In the digital age, techniques to automatically process textual content have become ubiquitous. Given the breakneck speed at which people produce and consume textual content online – e.g., on micro-blogging and other collaborative Web platforms like wikis, forums, etc. – there is an ever-increasing need for systems that automatically understand human language, answer natural language questions, translate text, and so on. This class will provide a complete introduction to state-of-the-art principles and methods of Natural Language Processing (NLP). The main focus will be on statistical techniques, and their application to a wide variety of problems.
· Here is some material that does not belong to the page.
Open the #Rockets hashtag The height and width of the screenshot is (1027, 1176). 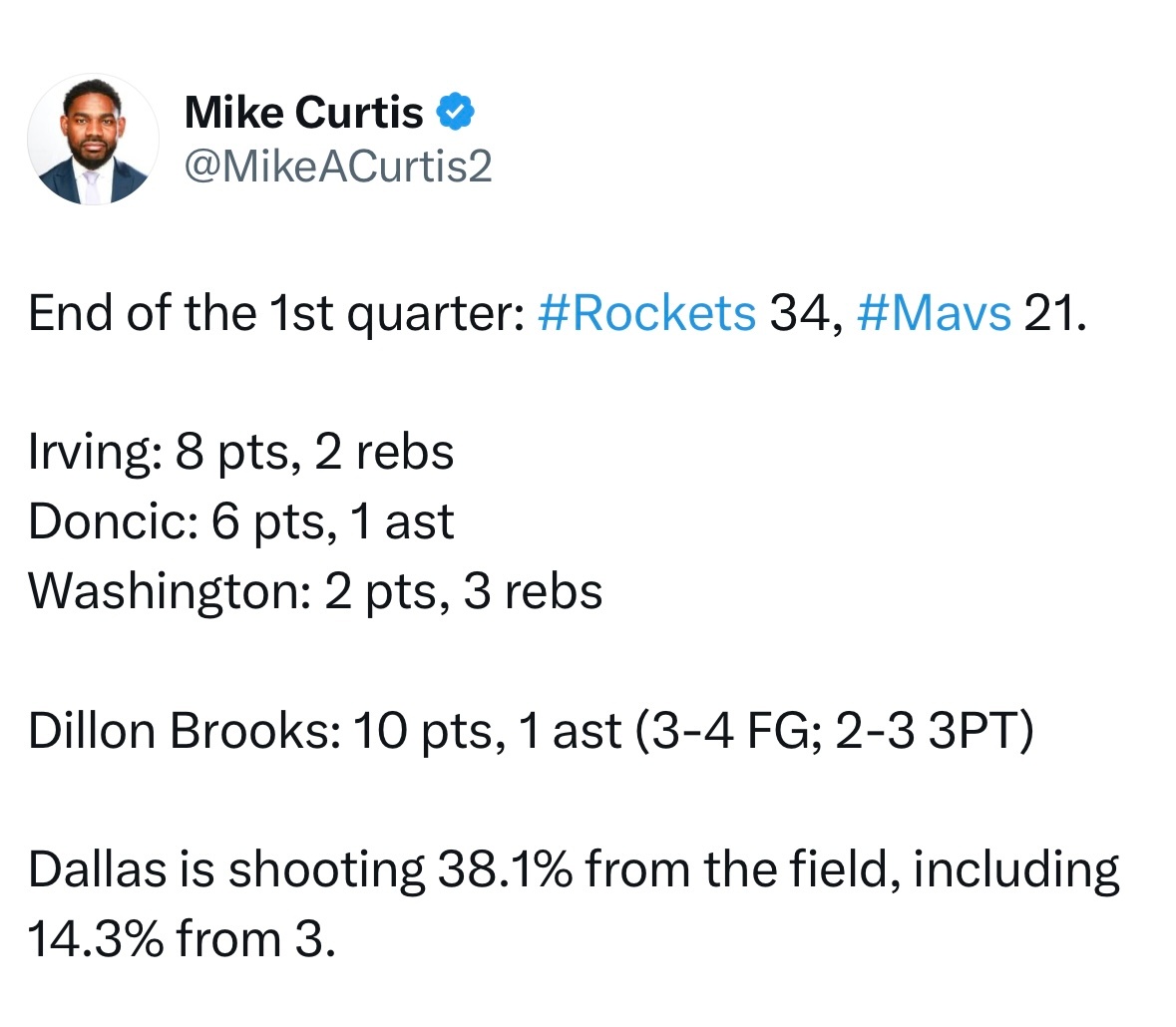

This is because statistics and NLP are nowadays highly intertwined, since many NLP problems can be formulated as problems of statistical inference, and statistical methods, in turn, represent de-facto the standard way to solve many, if not the majority, of NLP problems. Covered topics will include:
-
Words
-
Language Modeling
-
Part-Of-Speech Tagging
-
Syntax
-
Semantics and pragmatics
-
Computational Lexical Semantics
-
Computational Discourse
-
Applications
-
Topic Modeling
-
Information Extraction
-
Question Answering and Summarization
-
Statistical Alignment and Machine Translation
Coursework will include homework assignments and a final exam. Homework assignments are meant to introduce the students to the problems that will be covered in the final exam at the end of the course.